▶ **What is required**
Determine the number of lines in these entries that hold the word "computer". Give the number and nothing more.

▶ **Entries taken from a collection**
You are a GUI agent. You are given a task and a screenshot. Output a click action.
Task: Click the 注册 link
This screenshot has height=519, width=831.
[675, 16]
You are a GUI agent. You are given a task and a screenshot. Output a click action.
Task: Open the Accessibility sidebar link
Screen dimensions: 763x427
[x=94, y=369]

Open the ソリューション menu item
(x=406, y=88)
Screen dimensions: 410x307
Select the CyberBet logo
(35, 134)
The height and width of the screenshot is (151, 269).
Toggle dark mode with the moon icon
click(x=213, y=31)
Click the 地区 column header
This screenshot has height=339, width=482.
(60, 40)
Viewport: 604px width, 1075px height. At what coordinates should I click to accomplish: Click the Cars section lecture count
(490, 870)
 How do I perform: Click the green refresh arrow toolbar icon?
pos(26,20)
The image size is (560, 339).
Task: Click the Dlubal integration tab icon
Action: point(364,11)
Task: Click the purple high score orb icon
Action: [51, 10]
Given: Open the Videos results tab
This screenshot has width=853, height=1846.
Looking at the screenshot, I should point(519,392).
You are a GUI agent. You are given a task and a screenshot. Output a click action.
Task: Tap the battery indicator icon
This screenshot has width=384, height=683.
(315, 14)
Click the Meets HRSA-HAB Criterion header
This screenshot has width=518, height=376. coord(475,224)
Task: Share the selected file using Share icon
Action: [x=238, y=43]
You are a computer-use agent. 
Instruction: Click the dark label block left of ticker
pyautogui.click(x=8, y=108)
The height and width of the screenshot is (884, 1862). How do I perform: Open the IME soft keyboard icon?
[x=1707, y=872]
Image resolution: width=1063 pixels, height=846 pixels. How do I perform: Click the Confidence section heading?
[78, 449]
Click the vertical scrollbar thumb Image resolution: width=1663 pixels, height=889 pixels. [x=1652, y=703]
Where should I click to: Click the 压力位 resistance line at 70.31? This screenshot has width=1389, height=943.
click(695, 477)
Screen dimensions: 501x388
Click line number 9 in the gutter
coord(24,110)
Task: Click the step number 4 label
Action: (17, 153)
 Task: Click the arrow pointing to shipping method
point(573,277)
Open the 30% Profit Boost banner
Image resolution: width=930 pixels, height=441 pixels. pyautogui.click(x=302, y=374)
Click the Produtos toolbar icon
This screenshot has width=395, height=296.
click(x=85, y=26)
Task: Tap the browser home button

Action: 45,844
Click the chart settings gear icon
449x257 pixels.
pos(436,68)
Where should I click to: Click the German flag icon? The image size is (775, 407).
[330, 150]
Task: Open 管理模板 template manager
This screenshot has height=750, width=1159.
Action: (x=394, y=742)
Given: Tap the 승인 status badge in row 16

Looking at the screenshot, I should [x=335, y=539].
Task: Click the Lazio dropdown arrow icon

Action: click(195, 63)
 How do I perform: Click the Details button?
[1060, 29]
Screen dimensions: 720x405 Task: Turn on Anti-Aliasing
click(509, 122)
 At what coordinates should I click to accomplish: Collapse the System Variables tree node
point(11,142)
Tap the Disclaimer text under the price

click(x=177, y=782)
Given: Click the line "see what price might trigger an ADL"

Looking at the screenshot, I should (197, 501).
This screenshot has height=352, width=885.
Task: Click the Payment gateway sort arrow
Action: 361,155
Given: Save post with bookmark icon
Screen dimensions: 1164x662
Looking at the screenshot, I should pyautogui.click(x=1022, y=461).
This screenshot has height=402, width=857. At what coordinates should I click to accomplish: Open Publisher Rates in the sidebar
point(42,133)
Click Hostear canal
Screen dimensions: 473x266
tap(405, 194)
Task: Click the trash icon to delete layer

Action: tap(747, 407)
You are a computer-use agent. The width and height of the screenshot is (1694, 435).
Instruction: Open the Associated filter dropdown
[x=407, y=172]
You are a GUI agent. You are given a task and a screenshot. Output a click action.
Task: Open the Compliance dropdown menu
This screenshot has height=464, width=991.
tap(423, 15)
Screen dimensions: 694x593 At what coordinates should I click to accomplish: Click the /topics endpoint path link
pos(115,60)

▶ **Result for this task**
2